We in fear of destruction kept our eyes on Charybdis,
245  but meanwhile Skylla out of the hollow vessel snatched six
of my companions, the best of them for strength and hands’ work,
and when I turned to look at the ship, with my other companions,
I saw their feet and hands from below, already lifted
high above me, and they cried out to me and called me
250  by name, the last time they ever did it, in heart’s sorrow.

And as a fisherman with a very long rod, on a jutting
rock, will cast his treacherous bait for the little fishes,
and sinks the horn of a field-ranging ox into the water,
then hauls them up and throws them on the dry land, gasping
255 and struggling, so they gasped and struggled as they were hoisted
up the cliff.

004.10 The Ship of Ulysses

Right in her doorway she ate them up. They were screaming
and reaching out their hands to me in this horrid encounter.
That was the most pitiful scene that these eyes have looked on
in my sufferings as I explored the routes over the water.



  1. Dear Summersday, I would like to use the picture
    in your post in a book on quantum mechanics (to be published in Open Access and free of royalties by Springer Verlag). Where did you get it and do you know about the copyright on this picture?
    Thank you, best wishes, Klaas Landsman


    1. Hi, Klaas

      Thanks for coming by Isn’t that a great image?  Unfortunately I cannot tell you anything about the copyright parameters for the picture.

      Because my blog/website is free, without advertising (although WordPress has said they may sometimes add ads, in order to host my site for free), I am liberal in my use of pictures. The website is just beginning and has a low profile so if anyone has copyright concerns I take down the picture immediately. Eventually I plan to give the sources for all images. But I am struggling with seasonal affective disorder and know that if, at the moment, I took the time to do that I would never publish anything. So I guess this is a narrow path I chart between the ethical Scylla of copyright laws and the practical Charbydris of never publishing.

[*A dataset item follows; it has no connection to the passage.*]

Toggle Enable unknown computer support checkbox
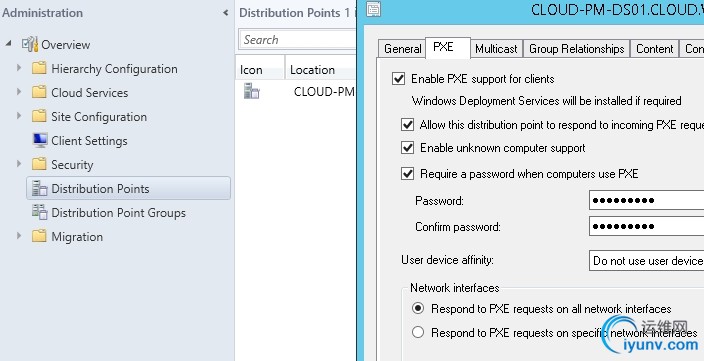Screen dimensions: 704x361 click(407, 148)
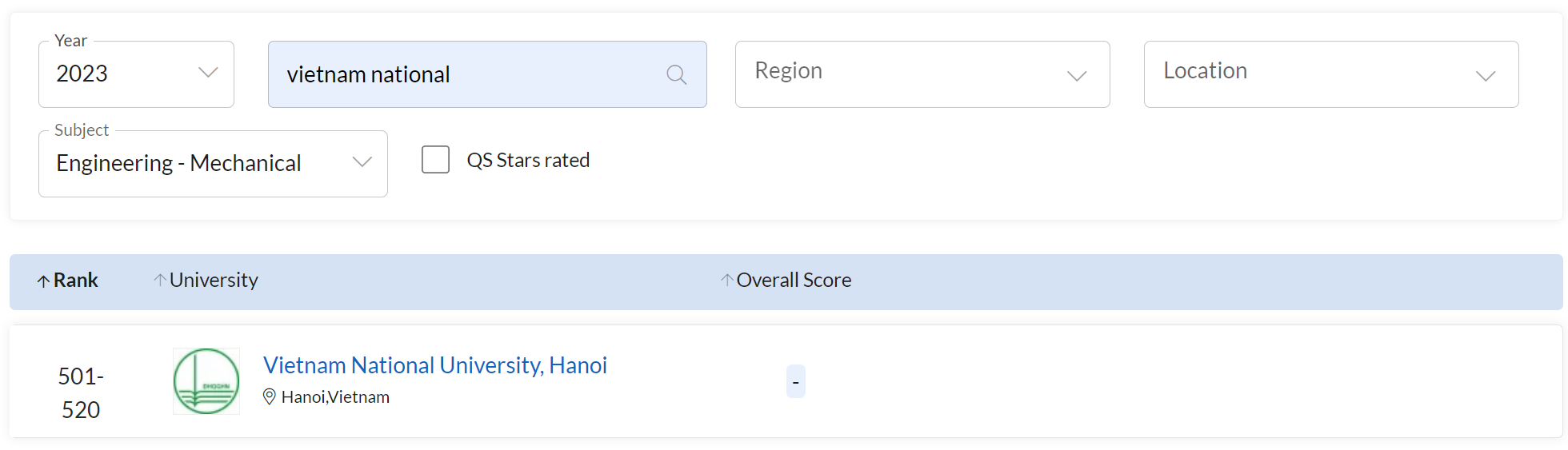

      What I can tell you is how I find and use images and how I developed this one. I find pictures using Google images, then I right-click on the image to “search Google for this image” to find the best, highest resolution image. In the case of this image I found a higher resolution image that did not completely suit my needs. In particular, to highlight the contrast between the two monsters, I needed to draw out the image of Scylla in the background. The initial image was so dark that at first I did not even see the monster. So I used the photo editor on my android tablet and spent quite a bit of time on achieving that effect. I do not believe that gives me any copyright rights for the resultant image. 

      I hope that this is helpful. I would direct you to Google images to pursue this further. Best of luck with the book.